Great pics Mr.G....lucky @*%@£@*% !!!


----------



## Bucksnort101 (Jul 23, 2009)

Looks like you hit your target in that picture after the Norden Bombsite pic

Great photos, wish I could get a chance to do something like that, as does everyone else on the board!


----------



## SloDown (Jul 23, 2009)

very interesting series of photos, thanks for sharing.... is that you in the cockpit of a FW190? Where is this aircraft located and will it be a static display or a flyer?


----------



## wheelsup_cavu (Jul 23, 2009)

Great photos.
I like the shots of Liberty Belle the best.


Wheels


----------



## DBII (Jul 23, 2009)

WOW!!!! Any more photos?
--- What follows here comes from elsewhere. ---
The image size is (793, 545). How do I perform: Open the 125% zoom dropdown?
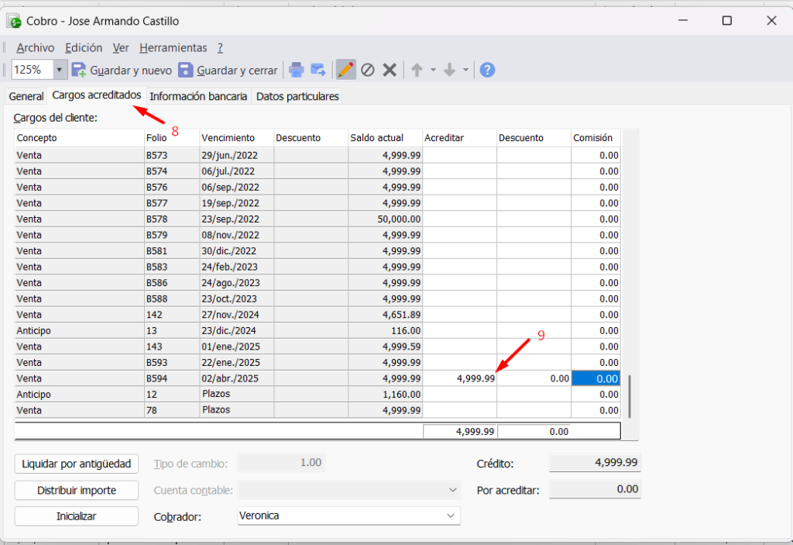point(60,71)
Whats the story on the Fw 190?

DBII


----------



## Junkers88A1 (Jul 23, 2009)

thanks  the story of the Fw 190 A3 "blac 3" ( yes that is me in the cockpit ) is that it was salvaged back in the 80`s after it bellylanded in a mountain during the war in Norway..It was partelly restored in Texas..then back to Norway..and again back to USA in 2004 for completion ( at white one foundation )
It will be static and will be displayed in Bodø museum in Norway from january 2010 ( incuded a picture when we flew the Fw 190 back to USA with a C-130..that was a loooong flight from Norway

flying the B-17 was real fun ( and yes..got a direct hit there after the bombsight picture..hehe )
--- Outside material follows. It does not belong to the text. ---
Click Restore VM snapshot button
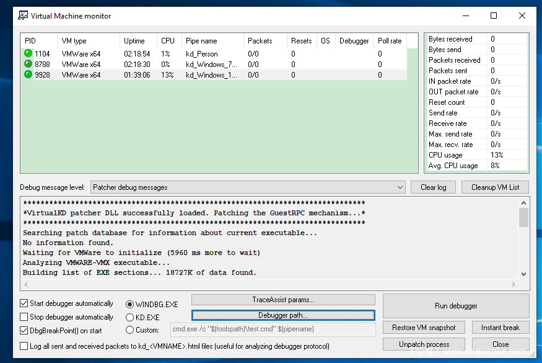This screenshot has width=542, height=363. point(424,328)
i will post more pictures of the B-17 when it was under restoration if that is of any interest.. just need to scan a "few" paperpics here.. lol

also tons of detailpictures of the Fw 190 if that is of any interst.. just looking thru some more here

the Ar 196 at garber is a nice one i would like tosee restored ( its from Prinz Eugen..and also attached is a never published picture of it taken during the war. its the same aircraft


----------



## Junkers88A1 (Jul 23, 2009)

a few more different birds from here and there


----------



## Junkers88A1 (Jul 23, 2009)

ups..those two last one was wrong..should have been some more from Garber..
and also a picture of the Fw 190 cockpit during restoration. and ofcourse while one is in Kissimee one has to fly some T-6`s as well


----------



## DBII (Jul 23, 2009)

nice shots.I love the bomb

DBII


----------



## Junkers88A1 (Jul 23, 2009)

and while at it in Florida..highly recomended to visit Stallion 51 and get a ride with lee laudercak and his Crazy Horse TF-51 Mustang ( awsome and fun..best machine i ever flown )
some paperpics and some digital..so quality differs


----------



## Junkers88A1 (Jul 23, 2009)

SORRY ( Lee lauderback is the name..sometimes my keybords just jam and mess up things )


----------



## Junkers88A1 (Jul 23, 2009)

and here is my two favorites that i ahev framed on my wall..forgive me for posting these..i never had the guts to go public with the earlier.. 

the first PUBLIC VIEW is how most people see a aircraft at a airshow.. and that is a nice girl sitting there on the cowling..

the second i call PILOT`S VIEW..and it shows you all the advatages one has when beeing able to get in a cockpit.. 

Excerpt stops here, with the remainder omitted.